I talked to many economists about the state of macroeconomics. Their responses, filtered through my own prism, are encapsulated below.

1. Flying Blind

“There’s a lot we don’t know about macroeconomics and particularly about business-cycle theory,” says Harvard’s Greg Mankiw.

That’s why he begins his “Ec 10” class on the principles of economics -- still Harvard’s most popular course -- with microeconomics: “the stuff we do know,” such as supply and demand, the utility function and profit maximization. Basic principles, in other words. Things like, if you tax something more, you get less of it. (You can’t repeat that often enough.)

2. Inexact Science

Economics is considered to be a social science. Unlike the natural sciences, where one can conduct a controlled study, it’s impossible to hold everything else constant in something as complex as an economy. There are too many moving parts to isolate the effect of any single variable, such as infrastructure spending or targeted tax cuts.

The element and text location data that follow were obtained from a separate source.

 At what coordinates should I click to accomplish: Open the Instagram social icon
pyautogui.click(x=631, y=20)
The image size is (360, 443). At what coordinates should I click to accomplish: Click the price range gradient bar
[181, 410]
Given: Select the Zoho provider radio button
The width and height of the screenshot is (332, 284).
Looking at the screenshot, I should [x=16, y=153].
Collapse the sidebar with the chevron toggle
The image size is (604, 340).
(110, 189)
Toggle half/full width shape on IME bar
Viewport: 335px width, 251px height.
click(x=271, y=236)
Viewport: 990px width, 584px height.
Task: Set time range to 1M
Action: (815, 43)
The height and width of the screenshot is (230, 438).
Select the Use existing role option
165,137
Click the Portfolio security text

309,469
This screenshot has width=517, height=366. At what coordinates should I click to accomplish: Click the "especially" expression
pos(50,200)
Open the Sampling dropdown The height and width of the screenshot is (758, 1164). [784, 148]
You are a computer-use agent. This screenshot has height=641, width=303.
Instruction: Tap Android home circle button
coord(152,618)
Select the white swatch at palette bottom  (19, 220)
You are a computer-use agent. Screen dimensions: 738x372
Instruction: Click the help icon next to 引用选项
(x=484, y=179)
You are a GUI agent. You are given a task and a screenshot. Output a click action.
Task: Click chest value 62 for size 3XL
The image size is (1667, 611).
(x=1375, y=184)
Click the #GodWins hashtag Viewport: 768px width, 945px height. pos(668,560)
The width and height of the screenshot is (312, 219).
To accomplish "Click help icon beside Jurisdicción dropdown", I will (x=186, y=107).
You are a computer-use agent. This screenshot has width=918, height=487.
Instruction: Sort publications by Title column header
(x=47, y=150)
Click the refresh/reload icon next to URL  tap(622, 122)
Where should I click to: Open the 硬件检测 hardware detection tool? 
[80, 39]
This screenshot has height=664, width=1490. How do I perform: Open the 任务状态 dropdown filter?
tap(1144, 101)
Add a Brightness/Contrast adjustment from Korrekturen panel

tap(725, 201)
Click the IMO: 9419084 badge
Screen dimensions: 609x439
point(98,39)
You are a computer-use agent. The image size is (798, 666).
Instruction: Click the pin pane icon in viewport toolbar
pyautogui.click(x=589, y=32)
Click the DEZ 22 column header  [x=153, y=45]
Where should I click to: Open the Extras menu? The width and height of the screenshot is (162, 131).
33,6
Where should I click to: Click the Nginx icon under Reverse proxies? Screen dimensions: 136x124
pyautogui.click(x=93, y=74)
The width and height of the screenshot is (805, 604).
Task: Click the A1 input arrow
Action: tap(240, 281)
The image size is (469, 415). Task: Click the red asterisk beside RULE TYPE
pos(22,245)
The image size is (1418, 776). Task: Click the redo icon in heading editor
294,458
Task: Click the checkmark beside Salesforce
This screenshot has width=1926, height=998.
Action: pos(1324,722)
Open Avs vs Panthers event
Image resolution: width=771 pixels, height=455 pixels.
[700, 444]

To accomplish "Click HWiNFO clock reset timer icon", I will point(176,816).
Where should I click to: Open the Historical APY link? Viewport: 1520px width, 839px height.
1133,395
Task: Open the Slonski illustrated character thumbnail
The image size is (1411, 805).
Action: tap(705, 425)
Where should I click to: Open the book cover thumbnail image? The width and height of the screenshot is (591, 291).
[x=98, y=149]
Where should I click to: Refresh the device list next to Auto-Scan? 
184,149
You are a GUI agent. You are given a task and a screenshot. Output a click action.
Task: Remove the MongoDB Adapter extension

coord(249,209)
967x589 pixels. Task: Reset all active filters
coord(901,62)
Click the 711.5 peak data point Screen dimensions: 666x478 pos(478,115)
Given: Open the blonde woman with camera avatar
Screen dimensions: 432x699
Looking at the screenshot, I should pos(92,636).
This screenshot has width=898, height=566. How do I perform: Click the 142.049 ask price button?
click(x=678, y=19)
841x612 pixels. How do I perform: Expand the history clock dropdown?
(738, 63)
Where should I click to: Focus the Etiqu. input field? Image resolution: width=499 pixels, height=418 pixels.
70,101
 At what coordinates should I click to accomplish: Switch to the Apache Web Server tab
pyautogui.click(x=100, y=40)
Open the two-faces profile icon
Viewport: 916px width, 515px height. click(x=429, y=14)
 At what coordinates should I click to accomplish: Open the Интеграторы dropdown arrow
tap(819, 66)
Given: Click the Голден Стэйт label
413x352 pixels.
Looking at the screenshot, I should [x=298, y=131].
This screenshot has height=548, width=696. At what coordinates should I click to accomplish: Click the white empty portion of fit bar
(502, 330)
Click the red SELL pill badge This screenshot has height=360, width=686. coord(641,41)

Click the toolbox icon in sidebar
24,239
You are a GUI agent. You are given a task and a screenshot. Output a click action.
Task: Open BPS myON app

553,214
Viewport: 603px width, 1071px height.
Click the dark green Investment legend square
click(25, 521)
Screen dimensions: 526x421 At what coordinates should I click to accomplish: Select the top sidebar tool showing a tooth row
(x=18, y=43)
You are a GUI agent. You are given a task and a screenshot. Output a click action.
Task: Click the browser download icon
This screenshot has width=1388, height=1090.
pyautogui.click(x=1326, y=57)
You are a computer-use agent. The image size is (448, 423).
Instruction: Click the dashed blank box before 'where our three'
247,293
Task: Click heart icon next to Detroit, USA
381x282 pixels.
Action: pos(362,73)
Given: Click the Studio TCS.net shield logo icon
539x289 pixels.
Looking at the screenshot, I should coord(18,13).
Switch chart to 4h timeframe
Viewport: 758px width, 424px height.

Economists have a simple way of dealing with this issue. They publish their findings with the default caveat of “ceteris paribus,” or other things being equal, which they never are.

3. Math as Science

Econometricians have tried to make economics appear scientific by dressing it up with mathematics. Models have replaced logic. Economists tell us with a straight face that a specific dollar amount of government spending will generate 1.9 million jobs.

“Stop using decimal points,” says Russ Roberts, professor of economics at George Mason University and co-creator, with producer John Papola, of EconStories. “Get rid of the grandiose claims. Go back to first principles.” (See No. 1 above.)

4. Good Politics, Bad Policy

It’s no coincidence that conservatives tout Hayek’s government-do-nothing philosophy while liberals advocate Keynesian stimulus, the bigger the better. Sometimes it’s hard to know which is the driver: the policy or the politics.

Often the ideas seem to provide the ammunition for advocating certain policies. You know what they say about guns falling into the wrong hands. By the time the politicians are done with them, the ideas have been subsumed by ideology.

5. Wrong Ballpark

Forget Keynes and Hayek, says Laurence Kotlikoff, professor of economics at Boston University and a Bloomberg View columnist. “The interesting macro that’s relevant isn’t getting any attention,” he tells me. What we’re dealing with is “coordination failure.”

As Kotlikoff explains it, “there is no auctioneer clearing markets,” no place where buyers and sellers can come together.

“Like the agora of ancient Greece?” I ask, hoping to sound smart.

Too literal, he says. There is no forward market for labor, for example. No contingent claims market.

Uh-huh. Now I know I’m out of my depth. Suddenly it’s not so hard to see why macroeconomics doesn’t have all the answers.